- [INPUT RECORDS]
----------------------------------------
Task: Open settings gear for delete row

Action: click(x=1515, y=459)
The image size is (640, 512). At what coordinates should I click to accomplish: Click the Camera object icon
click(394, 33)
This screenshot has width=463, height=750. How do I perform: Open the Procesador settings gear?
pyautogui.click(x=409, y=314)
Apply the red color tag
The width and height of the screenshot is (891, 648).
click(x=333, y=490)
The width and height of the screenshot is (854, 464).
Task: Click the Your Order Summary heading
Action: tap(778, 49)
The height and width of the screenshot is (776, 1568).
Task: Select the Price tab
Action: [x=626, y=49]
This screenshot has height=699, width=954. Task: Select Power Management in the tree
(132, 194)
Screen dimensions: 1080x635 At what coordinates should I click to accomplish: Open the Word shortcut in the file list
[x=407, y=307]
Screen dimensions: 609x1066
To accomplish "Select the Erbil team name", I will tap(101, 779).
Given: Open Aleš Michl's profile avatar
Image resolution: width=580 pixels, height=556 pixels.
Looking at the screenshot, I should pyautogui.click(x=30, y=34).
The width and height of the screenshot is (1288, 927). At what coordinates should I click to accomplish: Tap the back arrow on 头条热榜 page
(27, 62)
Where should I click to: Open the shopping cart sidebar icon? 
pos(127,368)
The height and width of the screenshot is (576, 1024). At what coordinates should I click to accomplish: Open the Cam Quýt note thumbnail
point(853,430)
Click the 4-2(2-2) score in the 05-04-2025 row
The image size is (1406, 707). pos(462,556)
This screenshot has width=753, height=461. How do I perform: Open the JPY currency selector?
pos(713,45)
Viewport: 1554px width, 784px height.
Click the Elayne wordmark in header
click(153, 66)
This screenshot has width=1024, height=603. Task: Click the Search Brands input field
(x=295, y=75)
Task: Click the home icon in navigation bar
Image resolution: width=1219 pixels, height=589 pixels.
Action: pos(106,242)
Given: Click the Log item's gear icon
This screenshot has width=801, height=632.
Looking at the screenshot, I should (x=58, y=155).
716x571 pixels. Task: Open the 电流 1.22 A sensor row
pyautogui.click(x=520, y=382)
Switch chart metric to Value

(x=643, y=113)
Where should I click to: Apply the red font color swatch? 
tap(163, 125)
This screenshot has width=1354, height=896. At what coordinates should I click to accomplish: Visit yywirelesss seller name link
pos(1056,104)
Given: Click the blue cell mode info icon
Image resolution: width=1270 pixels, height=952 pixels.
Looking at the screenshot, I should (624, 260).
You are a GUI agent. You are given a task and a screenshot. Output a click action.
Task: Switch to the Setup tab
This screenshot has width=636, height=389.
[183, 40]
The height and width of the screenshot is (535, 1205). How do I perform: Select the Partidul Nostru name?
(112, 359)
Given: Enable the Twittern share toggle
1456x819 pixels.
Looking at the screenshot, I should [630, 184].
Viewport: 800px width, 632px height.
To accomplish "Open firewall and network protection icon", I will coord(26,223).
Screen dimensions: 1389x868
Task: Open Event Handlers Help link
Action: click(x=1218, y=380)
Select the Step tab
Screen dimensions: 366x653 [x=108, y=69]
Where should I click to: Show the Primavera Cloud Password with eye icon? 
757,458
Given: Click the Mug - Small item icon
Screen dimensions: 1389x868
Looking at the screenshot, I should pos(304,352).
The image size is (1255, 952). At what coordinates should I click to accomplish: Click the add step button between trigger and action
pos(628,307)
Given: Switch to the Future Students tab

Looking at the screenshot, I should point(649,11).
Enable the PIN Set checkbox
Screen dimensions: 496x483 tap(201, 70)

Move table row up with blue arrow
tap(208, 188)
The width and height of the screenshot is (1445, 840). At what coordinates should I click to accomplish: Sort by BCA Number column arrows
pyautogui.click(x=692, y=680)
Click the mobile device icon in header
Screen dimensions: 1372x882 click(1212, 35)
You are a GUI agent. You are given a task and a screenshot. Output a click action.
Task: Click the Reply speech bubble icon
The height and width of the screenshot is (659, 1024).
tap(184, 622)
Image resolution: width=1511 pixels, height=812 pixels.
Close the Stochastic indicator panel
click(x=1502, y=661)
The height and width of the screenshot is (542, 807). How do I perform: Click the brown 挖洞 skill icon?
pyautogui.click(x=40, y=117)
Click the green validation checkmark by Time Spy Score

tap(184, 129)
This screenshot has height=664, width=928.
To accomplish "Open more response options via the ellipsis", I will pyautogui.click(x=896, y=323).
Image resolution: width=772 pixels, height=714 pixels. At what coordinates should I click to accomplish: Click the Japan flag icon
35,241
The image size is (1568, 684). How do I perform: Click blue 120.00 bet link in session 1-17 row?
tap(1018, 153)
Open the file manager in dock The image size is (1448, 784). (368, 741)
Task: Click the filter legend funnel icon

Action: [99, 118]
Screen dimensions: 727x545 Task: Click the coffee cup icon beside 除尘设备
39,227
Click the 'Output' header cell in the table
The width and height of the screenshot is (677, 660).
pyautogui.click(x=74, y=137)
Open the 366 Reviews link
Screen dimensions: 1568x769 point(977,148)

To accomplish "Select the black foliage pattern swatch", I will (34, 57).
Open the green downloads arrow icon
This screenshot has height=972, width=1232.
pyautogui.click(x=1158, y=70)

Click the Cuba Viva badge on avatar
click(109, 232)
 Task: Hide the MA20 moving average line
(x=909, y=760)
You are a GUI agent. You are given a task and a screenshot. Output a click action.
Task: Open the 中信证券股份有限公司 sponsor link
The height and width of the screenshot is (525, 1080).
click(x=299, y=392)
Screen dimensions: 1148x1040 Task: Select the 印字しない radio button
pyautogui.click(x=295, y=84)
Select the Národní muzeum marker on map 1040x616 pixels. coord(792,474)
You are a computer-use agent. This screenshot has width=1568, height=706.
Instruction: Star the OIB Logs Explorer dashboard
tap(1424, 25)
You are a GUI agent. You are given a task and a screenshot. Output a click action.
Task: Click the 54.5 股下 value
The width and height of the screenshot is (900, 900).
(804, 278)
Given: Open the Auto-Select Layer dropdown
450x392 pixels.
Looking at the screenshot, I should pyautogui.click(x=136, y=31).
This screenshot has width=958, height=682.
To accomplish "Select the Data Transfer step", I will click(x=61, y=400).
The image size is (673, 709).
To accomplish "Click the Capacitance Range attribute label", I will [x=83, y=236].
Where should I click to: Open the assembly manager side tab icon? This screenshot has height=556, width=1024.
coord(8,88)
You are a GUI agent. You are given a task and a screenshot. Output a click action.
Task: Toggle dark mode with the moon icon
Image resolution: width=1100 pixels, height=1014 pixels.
----------------------------------------
Give the stretch from the line containing "The image size is (640, 512)." through the line containing "pos(713,45)" as a JSON list of strings, one per line, with blank lines omitted.

[
  "The image size is (640, 512). At what coordinates should I click to accomplish: Click the Camera object icon",
  "click(394, 33)",
  "This screenshot has width=463, height=750. How do I perform: Open the Procesador settings gear?",
  "pyautogui.click(x=409, y=314)",
  "Apply the red color tag",
  "The width and height of the screenshot is (891, 648).",
  "click(x=333, y=490)",
  "The width and height of the screenshot is (854, 464).",
  "Task: Click the Your Order Summary heading",
  "Action: tap(778, 49)",
  "The height and width of the screenshot is (776, 1568).",
  "Task: Select the Price tab",
  "Action: [x=626, y=49]",
  "This screenshot has height=699, width=954. Task: Select Power Management in the tree",
  "(132, 194)",
  "Screen dimensions: 1080x635 At what coordinates should I click to accomplish: Open the Word shortcut in the file list",
  "[x=407, y=307]",
  "Screen dimensions: 609x1066",
  "To accomplish \"Select the Erbil team name\", I will tap(101, 779).",
  "Given: Open Aleš Michl's profile avatar",
  "Image resolution: width=580 pixels, height=556 pixels.",
  "Looking at the screenshot, I should pyautogui.click(x=30, y=34).",
  "The width and height of the screenshot is (1288, 927). At what coordinates should I click to accomplish: Tap the back arrow on 头条热榜 page",
  "(27, 62)",
  "Where should I click to: Open the shopping cart sidebar icon? ",
  "pos(127,368)",
  "The height and width of the screenshot is (576, 1024). At what coordinates should I click to accomplish: Open the Cam Quýt note thumbnail",
  "point(853,430)",
  "Click the 4-2(2-2) score in the 05-04-2025 row",
  "The image size is (1406, 707). pos(462,556)",
  "This screenshot has width=753, height=461. How do I perform: Open the JPY currency selector?",
  "pos(713,45)"
]